TASK BRIEF
Only lines holding "showing" are wanted; copy each of them from the records below.

RECORDS TO USE
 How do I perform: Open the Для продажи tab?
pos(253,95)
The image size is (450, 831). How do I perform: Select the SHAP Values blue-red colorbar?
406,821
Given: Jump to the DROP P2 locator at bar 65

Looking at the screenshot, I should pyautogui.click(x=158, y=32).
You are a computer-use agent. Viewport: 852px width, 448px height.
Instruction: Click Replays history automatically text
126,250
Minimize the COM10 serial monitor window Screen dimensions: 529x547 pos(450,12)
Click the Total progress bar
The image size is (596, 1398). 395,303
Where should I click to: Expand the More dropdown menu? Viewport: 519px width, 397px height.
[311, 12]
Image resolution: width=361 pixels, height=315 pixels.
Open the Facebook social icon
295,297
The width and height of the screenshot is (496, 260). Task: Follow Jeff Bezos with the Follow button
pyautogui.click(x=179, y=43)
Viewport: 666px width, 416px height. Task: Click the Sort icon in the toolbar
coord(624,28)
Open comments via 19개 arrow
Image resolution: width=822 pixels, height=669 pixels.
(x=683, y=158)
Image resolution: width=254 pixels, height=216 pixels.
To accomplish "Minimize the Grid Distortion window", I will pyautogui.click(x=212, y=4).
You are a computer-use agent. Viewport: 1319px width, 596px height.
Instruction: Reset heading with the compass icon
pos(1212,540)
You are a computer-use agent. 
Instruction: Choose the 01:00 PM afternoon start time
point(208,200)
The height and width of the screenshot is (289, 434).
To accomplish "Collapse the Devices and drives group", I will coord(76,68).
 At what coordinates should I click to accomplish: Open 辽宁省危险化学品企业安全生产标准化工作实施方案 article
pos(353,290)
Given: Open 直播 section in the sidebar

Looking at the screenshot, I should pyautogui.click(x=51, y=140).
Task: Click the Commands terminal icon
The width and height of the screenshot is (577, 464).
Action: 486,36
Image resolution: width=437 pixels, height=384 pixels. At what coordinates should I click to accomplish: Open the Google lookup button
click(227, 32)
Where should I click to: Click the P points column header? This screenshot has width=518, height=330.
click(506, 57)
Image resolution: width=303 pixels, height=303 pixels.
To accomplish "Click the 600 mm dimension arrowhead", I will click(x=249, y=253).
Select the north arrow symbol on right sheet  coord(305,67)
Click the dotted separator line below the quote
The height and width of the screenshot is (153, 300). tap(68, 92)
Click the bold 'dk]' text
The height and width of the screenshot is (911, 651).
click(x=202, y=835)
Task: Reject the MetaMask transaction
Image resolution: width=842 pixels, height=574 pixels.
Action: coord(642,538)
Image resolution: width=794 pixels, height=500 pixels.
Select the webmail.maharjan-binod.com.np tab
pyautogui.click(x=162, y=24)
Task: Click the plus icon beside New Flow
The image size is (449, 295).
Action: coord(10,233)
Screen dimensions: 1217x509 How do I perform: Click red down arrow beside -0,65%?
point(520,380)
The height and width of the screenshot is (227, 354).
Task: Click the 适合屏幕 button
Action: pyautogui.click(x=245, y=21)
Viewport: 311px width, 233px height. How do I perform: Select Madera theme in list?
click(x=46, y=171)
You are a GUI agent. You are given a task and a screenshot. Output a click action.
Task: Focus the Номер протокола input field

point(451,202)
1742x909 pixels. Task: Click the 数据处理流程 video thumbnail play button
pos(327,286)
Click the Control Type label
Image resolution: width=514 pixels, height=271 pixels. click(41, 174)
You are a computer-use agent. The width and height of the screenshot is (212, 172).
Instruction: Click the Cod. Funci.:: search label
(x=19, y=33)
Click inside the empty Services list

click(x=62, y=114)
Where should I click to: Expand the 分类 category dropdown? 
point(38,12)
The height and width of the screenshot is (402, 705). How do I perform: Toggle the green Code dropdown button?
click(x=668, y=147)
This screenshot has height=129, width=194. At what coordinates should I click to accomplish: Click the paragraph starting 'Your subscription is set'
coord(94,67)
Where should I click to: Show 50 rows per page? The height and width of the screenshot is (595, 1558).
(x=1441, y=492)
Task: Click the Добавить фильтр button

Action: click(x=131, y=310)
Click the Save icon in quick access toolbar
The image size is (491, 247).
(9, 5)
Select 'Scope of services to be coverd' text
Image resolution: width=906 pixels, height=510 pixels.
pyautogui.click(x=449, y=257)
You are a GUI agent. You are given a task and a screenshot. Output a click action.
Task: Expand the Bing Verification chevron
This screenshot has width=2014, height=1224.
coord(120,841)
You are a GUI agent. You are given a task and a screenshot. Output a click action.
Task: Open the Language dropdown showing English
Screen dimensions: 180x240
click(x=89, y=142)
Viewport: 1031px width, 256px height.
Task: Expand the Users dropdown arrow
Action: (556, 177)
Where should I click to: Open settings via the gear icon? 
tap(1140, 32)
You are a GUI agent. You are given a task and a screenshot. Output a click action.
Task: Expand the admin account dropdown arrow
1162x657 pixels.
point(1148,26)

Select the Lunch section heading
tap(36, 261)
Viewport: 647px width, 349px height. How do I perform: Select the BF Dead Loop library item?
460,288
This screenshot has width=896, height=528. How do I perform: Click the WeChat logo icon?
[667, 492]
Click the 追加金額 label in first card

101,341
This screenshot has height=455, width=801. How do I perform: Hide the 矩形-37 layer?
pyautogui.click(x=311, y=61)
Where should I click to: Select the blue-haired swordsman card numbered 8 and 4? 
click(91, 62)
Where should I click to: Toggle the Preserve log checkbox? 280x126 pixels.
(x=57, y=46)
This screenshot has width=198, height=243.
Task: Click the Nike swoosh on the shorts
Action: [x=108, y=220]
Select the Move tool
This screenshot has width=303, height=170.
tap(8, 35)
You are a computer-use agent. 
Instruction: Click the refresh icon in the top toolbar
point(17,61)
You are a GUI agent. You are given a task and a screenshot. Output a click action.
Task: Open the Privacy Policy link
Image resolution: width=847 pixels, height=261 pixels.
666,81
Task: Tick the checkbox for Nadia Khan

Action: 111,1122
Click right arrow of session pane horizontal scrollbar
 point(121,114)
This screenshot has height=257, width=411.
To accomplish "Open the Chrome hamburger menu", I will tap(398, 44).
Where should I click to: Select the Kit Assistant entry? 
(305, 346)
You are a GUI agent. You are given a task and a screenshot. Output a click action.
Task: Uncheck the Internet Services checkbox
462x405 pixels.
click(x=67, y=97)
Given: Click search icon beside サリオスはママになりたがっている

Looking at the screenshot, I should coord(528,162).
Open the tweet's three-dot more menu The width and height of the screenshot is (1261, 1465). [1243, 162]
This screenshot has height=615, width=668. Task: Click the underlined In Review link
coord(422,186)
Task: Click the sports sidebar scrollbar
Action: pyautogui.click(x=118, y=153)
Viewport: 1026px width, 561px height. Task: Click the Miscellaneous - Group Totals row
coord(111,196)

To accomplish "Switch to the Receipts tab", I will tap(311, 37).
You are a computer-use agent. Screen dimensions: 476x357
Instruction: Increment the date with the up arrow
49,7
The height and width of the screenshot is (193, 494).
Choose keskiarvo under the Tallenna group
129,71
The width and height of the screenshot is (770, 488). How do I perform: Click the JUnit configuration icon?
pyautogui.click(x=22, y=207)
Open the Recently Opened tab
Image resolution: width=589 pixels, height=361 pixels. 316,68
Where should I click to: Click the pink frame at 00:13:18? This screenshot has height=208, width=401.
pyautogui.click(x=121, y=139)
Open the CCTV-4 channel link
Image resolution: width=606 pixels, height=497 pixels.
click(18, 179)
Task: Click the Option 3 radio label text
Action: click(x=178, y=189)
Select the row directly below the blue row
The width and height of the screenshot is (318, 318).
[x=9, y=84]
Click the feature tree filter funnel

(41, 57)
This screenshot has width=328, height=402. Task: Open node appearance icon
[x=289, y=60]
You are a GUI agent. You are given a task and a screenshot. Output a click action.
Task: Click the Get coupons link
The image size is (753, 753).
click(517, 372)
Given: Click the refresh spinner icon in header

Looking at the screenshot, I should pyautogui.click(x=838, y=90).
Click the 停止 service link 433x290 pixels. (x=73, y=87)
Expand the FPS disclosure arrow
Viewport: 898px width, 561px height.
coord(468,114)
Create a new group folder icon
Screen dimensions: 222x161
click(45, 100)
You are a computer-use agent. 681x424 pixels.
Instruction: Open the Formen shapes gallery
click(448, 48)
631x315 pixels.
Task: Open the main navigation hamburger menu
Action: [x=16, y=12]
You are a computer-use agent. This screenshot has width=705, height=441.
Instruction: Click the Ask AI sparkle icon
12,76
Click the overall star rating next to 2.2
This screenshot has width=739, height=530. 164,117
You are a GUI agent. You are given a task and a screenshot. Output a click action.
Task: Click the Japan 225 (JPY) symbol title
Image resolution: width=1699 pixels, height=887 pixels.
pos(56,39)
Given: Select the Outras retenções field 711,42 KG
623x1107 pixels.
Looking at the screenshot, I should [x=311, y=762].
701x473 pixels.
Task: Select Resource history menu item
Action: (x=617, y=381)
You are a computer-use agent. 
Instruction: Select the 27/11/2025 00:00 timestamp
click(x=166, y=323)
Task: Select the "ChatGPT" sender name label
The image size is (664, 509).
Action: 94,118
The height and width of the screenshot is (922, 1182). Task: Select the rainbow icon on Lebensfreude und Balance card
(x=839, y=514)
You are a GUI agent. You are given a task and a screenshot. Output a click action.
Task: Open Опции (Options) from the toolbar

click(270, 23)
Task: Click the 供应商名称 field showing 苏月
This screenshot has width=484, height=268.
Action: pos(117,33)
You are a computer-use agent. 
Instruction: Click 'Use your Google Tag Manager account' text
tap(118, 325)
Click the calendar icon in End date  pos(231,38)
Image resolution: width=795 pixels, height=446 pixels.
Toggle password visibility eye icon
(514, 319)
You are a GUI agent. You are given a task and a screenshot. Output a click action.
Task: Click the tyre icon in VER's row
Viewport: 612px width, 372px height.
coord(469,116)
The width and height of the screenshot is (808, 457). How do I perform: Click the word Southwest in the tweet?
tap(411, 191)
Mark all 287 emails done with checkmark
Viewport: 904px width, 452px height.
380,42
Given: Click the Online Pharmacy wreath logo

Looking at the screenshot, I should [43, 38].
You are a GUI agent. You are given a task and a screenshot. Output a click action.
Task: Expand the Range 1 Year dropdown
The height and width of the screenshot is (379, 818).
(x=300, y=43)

REPLY
Task: Open the Language dropdown showing English
Task: Click the 供应商名称 field showing 苏月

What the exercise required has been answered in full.